I asked the members here a few weeks ago when I joined to offer advice based on their experience as to helping me find a bow I can shoot with a bad shoulder. I used to shoot and hunt with a Mathews Monster set at 68#. Great speed bow but not an easy bow to draw and shoot repetitively. I shot a lot of deer with it over an 8 year period. Then...baboom, my right shoulder goes bad. The affliction of being in your 50’s! Haven’t shot in 3 years. Then my youngest son wants to start up with shooting a bow and hunting with it. I couldn’t teach or shoot with him side by side to demonstrate good form, technique etc. The guys here answering my question said get a Bowtech or PSE Elite set on comfort setting and lower draw weight into the 50’s poundage. I went to the shop and tried those bows. Bowtech won and I bought it. It is the easiest bow to draw, hold (let off) and shoot. The cams are set on the comfort setting instead of performance setting so you lose a bit of speed but still shoots fast enough trust me! This bow is also very quiet!!! I would strongly consider this bow if you’re looking to get a new bow and stay in the game as a senior archer. It got me back in the game! Good luck!


----------



## Ramrod (Jun 19, 2003)

I’m in the same boat. Been out of vertical archery for about decade because of both shoulders being repaired. 52lbs is about all I can comfortably draw right now. Toss in I now wear glasses and I’m like a fish out of water with a vertical!


----------



## WickedRidge400 (Nov 13, 2019)

My buddy just got a special peep sight he had ordered based on his reading glasses strength. The peep has a lens built inside it. He can see his pins perfectly!


----------



## Takeum (Jul 22, 2005)

One of the best,most forgiving bows are the elite bows,,,I personally liked the older elite bows like the GT500 and Z 28's which I currently own several of,,,if Anyone's looking to buy one,,I can give you a hell of a deal one one fine older Z28 in draw weights from 50-80 lbs,,,all I n like new condition,,,


----------



## LIBowhunter (Sep 29, 2007)

I would suggest trying Bowtech bows in the comfort setting.


----------



## Ruben 1969 (Feb 10, 2017)

PSE Evolve cams.

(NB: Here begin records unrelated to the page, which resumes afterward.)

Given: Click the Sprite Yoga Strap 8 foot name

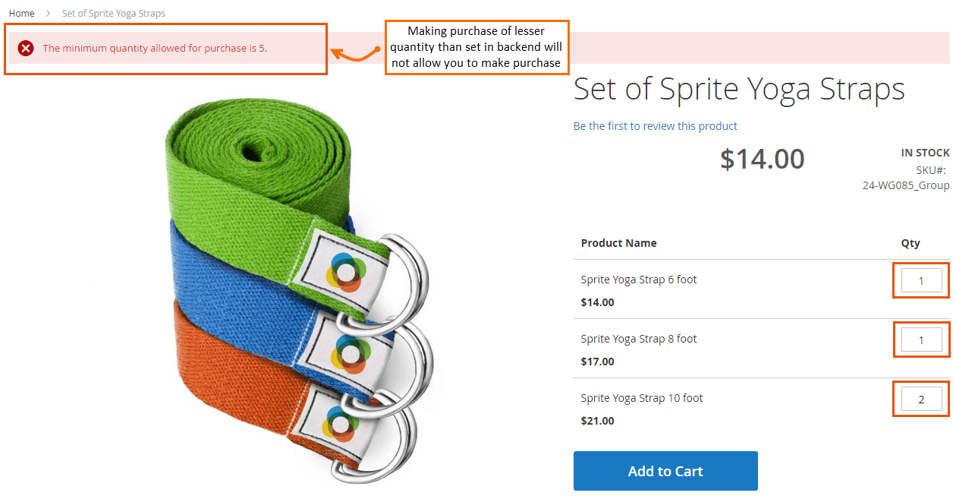Looking at the screenshot, I should (638, 339).
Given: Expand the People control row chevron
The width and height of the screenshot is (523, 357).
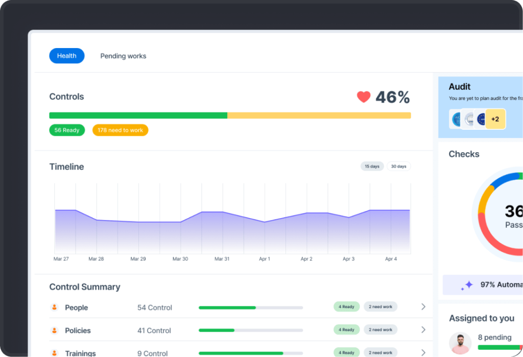Looking at the screenshot, I should click(x=423, y=307).
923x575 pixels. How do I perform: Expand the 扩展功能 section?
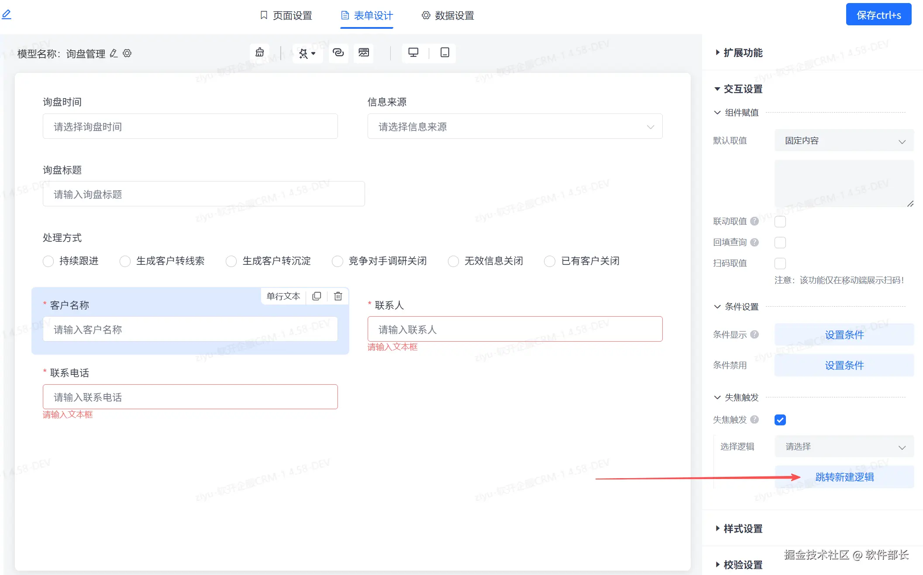(742, 53)
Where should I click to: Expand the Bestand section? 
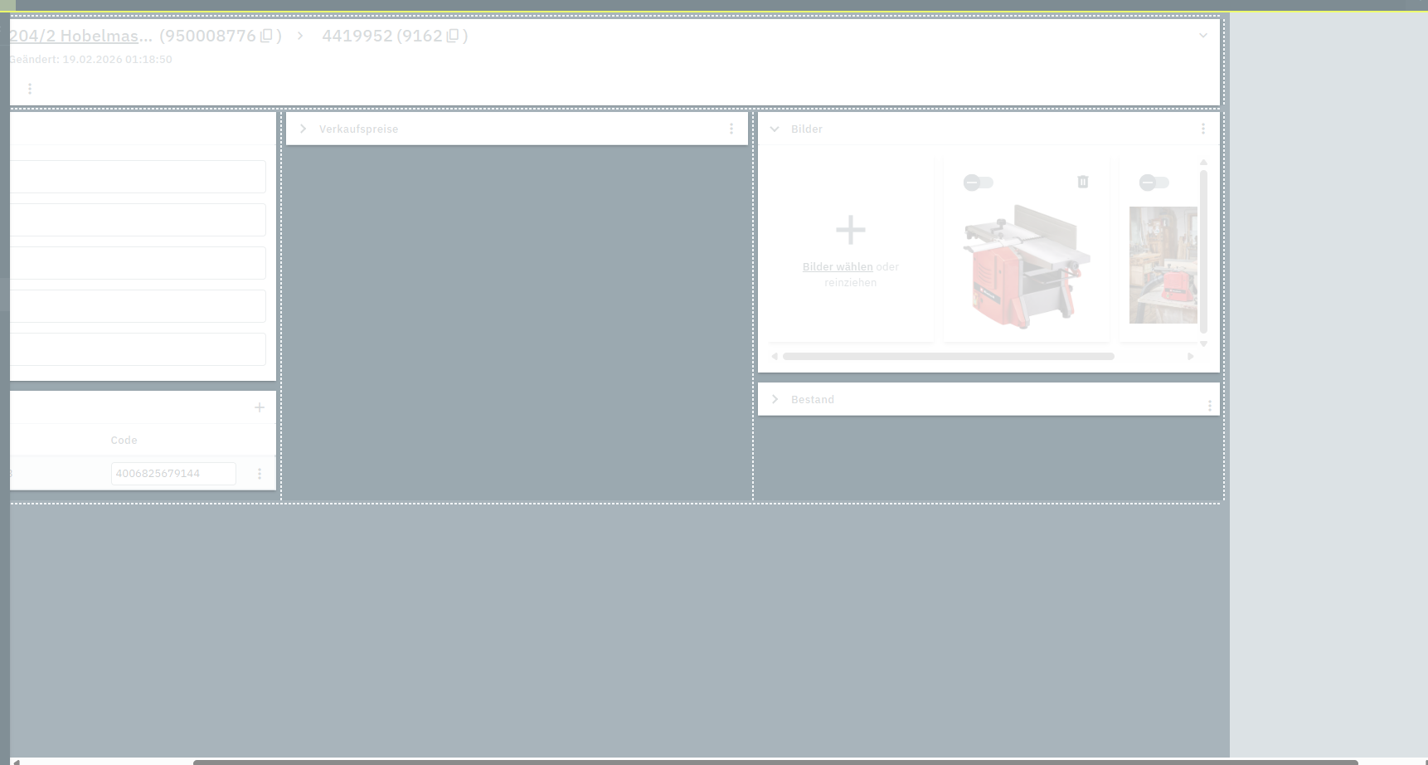pos(775,399)
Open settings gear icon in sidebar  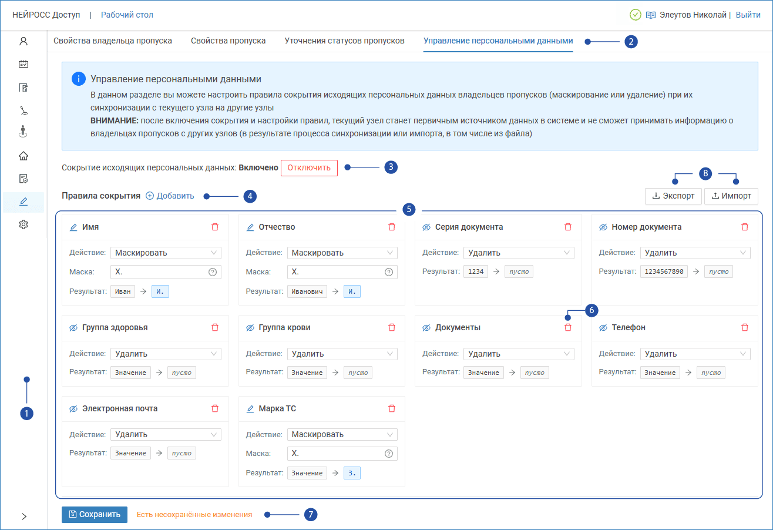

Make 60 lbs. limbs feel like 50.


----------



## chop26 (Aug 1, 2016)

2nd the Mathews HTR no cam. Had R and L rotator cuff surgery in1024-15 . Got the HTR no cam at 52# and I was like butter. Back in shape now and just upgraded to Mathews traverse for a little more speed. Turning 61 in a month.


----------



## back country 4x (Mar 4, 2008)

71 years old. destroyed bow arm rotator cuff, separated top and back a couple of years ago. Can't hold steady long enough for the classic aim. When its on target let it go or the bow may come back and hit me in the face! Shooting an Iron Mace at 53lbs with HCA Speed Pros at 29" and getting 307FPS


----------



## greyfoxx (Dec 9, 2019)

Had a total shoulder replacement. Surgeon said I could shoot again but not to exceed 50#. Bought a Hoyt Klash, started at 25#, worked up to 50#. Very smooth but slow. Wanting to find a smooth bow 40-50# that will be a little faster. Any suggestions? Anyone had any experience with Bowtech Carbon Knight?


----------



## muleman027 (Aug 24, 2015)

greyfoxx,very interested in your findings


----------



## 1775 (Feb 12, 2014)

My shoulder's went bad in a two week time period. I went from being able to draw my Bowtech 340 at 64# to not being able to break it over without waving it all over the place. The Dr's are still trying to figure it out. My 340 is a 60-70# bow so I couldn't drop the draw weight enough to matter. I went to our local shop and shot the VXR, Hoyt, Elite and Bowtech. I ended up buying the VXR and setting it at 55#. Completely different draw cycle and I couldn't believe how comfortable it is to shoot. All the bows were good for me but the Mathews just seemed to work the best. Besides the way it shoots the 45-70# weight adjustment means I can shoot this for a long time without new limbs etc. I'll get the poundage but up but that's ego since this bow does fine at 55#.


----------



## KnarfEK (Dec 22, 2019)

Damn, you guys are scaring me. 65 with no shoulder problems...yet...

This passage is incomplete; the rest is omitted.